(WHAT TO DO) Would you please write out the records below exactly as they appear?

(EXTRACTED MATERIAL)
**********
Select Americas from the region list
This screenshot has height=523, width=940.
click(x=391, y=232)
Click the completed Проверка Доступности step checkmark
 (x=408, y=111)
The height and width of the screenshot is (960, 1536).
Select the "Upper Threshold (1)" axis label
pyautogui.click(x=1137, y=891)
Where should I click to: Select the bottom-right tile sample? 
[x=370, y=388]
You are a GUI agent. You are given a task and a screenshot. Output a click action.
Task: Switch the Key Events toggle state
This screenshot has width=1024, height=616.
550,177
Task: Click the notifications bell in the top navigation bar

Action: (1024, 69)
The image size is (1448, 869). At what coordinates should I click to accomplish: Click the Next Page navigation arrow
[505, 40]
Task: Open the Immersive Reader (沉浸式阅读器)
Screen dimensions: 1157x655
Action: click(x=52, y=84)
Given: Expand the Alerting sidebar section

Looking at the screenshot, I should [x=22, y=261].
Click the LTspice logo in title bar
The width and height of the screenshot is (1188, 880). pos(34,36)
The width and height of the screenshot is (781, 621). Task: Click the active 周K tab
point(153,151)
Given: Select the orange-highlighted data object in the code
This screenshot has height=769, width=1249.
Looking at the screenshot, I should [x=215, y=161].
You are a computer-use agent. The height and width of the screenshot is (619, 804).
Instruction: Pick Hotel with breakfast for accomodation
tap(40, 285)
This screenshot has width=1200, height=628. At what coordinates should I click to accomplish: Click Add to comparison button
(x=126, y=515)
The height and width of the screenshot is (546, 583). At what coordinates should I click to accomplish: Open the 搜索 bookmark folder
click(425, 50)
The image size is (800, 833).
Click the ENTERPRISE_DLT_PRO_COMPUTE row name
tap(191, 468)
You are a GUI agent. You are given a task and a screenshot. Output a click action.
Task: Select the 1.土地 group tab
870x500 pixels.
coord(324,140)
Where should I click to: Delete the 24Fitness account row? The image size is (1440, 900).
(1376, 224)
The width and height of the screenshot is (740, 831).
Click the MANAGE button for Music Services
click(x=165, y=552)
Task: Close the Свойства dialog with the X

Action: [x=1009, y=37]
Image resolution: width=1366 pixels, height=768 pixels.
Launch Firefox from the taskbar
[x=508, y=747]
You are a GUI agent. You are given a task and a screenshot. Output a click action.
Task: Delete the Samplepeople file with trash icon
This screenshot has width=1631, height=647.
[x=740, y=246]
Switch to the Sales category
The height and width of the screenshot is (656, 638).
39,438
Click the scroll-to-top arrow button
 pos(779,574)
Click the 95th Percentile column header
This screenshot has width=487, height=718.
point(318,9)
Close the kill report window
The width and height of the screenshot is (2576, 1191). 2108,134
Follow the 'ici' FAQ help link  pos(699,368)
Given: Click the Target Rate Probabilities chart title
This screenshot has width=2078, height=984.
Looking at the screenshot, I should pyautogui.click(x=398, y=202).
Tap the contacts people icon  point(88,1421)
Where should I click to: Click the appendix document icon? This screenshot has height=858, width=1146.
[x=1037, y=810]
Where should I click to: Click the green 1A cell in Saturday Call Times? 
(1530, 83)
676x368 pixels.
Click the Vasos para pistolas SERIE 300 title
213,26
**********
(THE ANSWER)
Select Americas from the region list
This screenshot has height=523, width=940.
click(x=391, y=232)
Click the completed Проверка Доступности step checkmark
 (x=408, y=111)
The height and width of the screenshot is (960, 1536).
Select the "Upper Threshold (1)" axis label
pyautogui.click(x=1137, y=891)
Where should I click to: Select the bottom-right tile sample? 
[x=370, y=388]
You are a GUI agent. You are given a task and a screenshot. Output a click action.
Task: Switch the Key Events toggle state
This screenshot has width=1024, height=616.
550,177
Task: Click the notifications bell in the top navigation bar

Action: (1024, 69)
The image size is (1448, 869). At what coordinates should I click to accomplish: Click the Next Page navigation arrow
[505, 40]
Task: Open the Immersive Reader (沉浸式阅读器)
Screen dimensions: 1157x655
Action: click(x=52, y=84)
Given: Expand the Alerting sidebar section

Looking at the screenshot, I should [x=22, y=261].
Click the LTspice logo in title bar
The width and height of the screenshot is (1188, 880). pos(34,36)
The width and height of the screenshot is (781, 621). Task: Click the active 周K tab
point(153,151)
Given: Select the orange-highlighted data object in the code
This screenshot has height=769, width=1249.
Looking at the screenshot, I should [x=215, y=161].
You are a computer-use agent. The height and width of the screenshot is (619, 804).
Instruction: Pick Hotel with breakfast for accomodation
tap(40, 285)
This screenshot has width=1200, height=628. At what coordinates should I click to accomplish: Click Add to comparison button
(x=126, y=515)
The height and width of the screenshot is (546, 583). At what coordinates should I click to accomplish: Open the 搜索 bookmark folder
click(425, 50)
The image size is (800, 833).
Click the ENTERPRISE_DLT_PRO_COMPUTE row name
tap(191, 468)
You are a GUI agent. You are given a task and a screenshot. Output a click action.
Task: Select the 1.土地 group tab
870x500 pixels.
coord(324,140)
Where should I click to: Delete the 24Fitness account row? The image size is (1440, 900).
(1376, 224)
The width and height of the screenshot is (740, 831).
Click the MANAGE button for Music Services
click(x=165, y=552)
Task: Close the Свойства dialog with the X

Action: [x=1009, y=37]
Image resolution: width=1366 pixels, height=768 pixels.
Launch Firefox from the taskbar
[x=508, y=747]
You are a GUI agent. You are given a task and a screenshot. Output a click action.
Task: Delete the Samplepeople file with trash icon
This screenshot has width=1631, height=647.
[x=740, y=246]
Switch to the Sales category
The height and width of the screenshot is (656, 638).
39,438
Click the scroll-to-top arrow button
 pos(779,574)
Click the 95th Percentile column header
This screenshot has width=487, height=718.
point(318,9)
Close the kill report window
The width and height of the screenshot is (2576, 1191). 2108,134
Follow the 'ici' FAQ help link  pos(699,368)
Given: Click the Target Rate Probabilities chart title
This screenshot has width=2078, height=984.
Looking at the screenshot, I should pyautogui.click(x=398, y=202).
Tap the contacts people icon  point(88,1421)
Where should I click to: Click the appendix document icon? This screenshot has height=858, width=1146.
[x=1037, y=810]
Where should I click to: Click the green 1A cell in Saturday Call Times? 
(1530, 83)
676x368 pixels.
Click the Vasos para pistolas SERIE 300 title
213,26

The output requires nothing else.